Document section –
Executive Dysfunction in Autism Spectrum Disorder Is Associated With a Failure to Modulate Frontoparietal-insular Hub Architecture

Charles J Lynch  1 Andrew L Breeden  2 Xiaozhen You  3 Ruth Ludlum  4 William D Gaillard  3 Lauren Kenworthy  3 Chandan J Vaidya  5
Affiliations

Executive Dysfunction in Autism Spectrum Disorder Is Associated With a Failure to Modulate Frontoparietal-insular Hub Architecture

Charles J Lynch et al. Biol Psychiatry Cogn Neurosci Neuroimaging. 2017 Sep.

Abstract

Background: Comorbid executive dysfunction in autism spectrum disorder (ASD) is a barrier to adaptive functioning, despite remittance of core social-communication symptoms. Network models of ASD address core symptoms but not comorbid executive dysfunction. Following recent demonstrations in healthy adults that, with increasing executive demands, hubs embedded within frontoparietal-insular control networks interact with a more diverse set of networks, we hypothesized that the capability of hubs to do so is perturbed in ASD and predicts executive behavior.

Stored data entries:
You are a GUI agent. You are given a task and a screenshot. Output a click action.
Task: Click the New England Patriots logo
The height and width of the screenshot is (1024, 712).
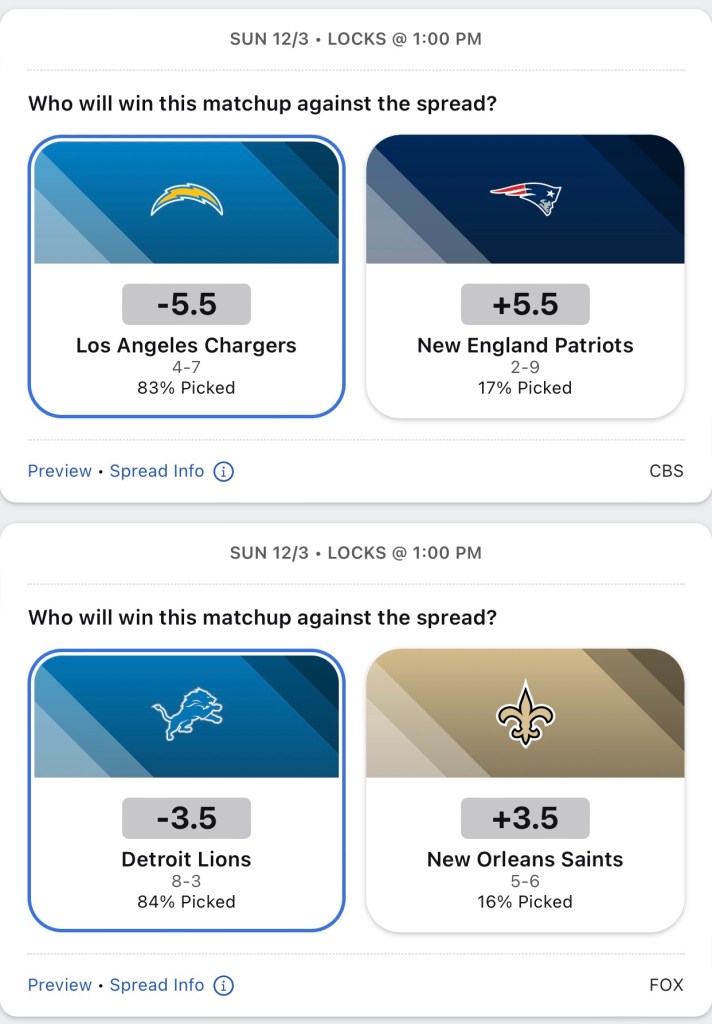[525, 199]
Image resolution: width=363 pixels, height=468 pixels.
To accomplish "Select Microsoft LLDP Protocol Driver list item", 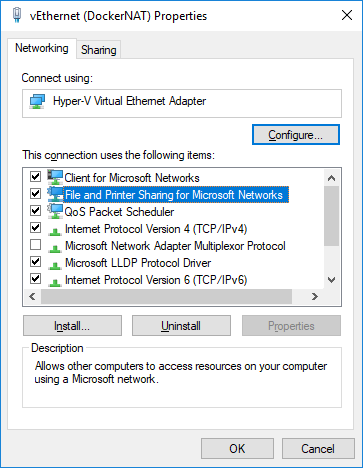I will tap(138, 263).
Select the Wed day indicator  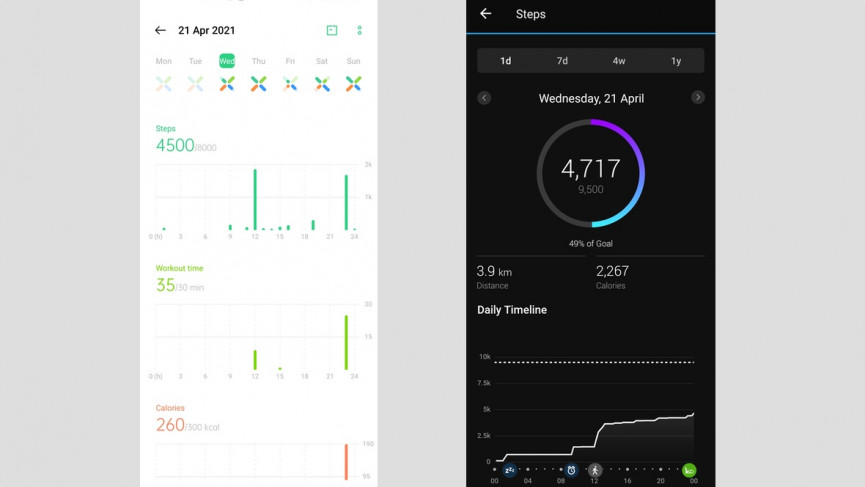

Brief A – Write out the part of the abstract on executive dysfunction in autism starting with "Charles J Lynch  1" and going on through "Neuroimaging. 2017 Sep.".
Brief B – In the abstract on executive dysfunction in autism, what do network models of ASD not address?
The lines are separate material, apart from the abstract on executive dysfunction in autism.

Task output A –
Charles J Lynch  1 Andrew L Breeden  2 Xiaozhen You  3 Ruth Ludlum  4 William D Gaillard  3 Lauren Kenworthy  3 Chandan J Vaidya  5
Affiliations

Executive Dysfunction in Autism Spectrum Disorder Is Associated With a Failure to Modulate Frontoparietal-insular Hub Architecture

Charles J Lynch et al. Biol Psychiatry Cogn Neurosci Neuroimaging. 2017 Sep.

Task output B – Comorbid executive dysfunction.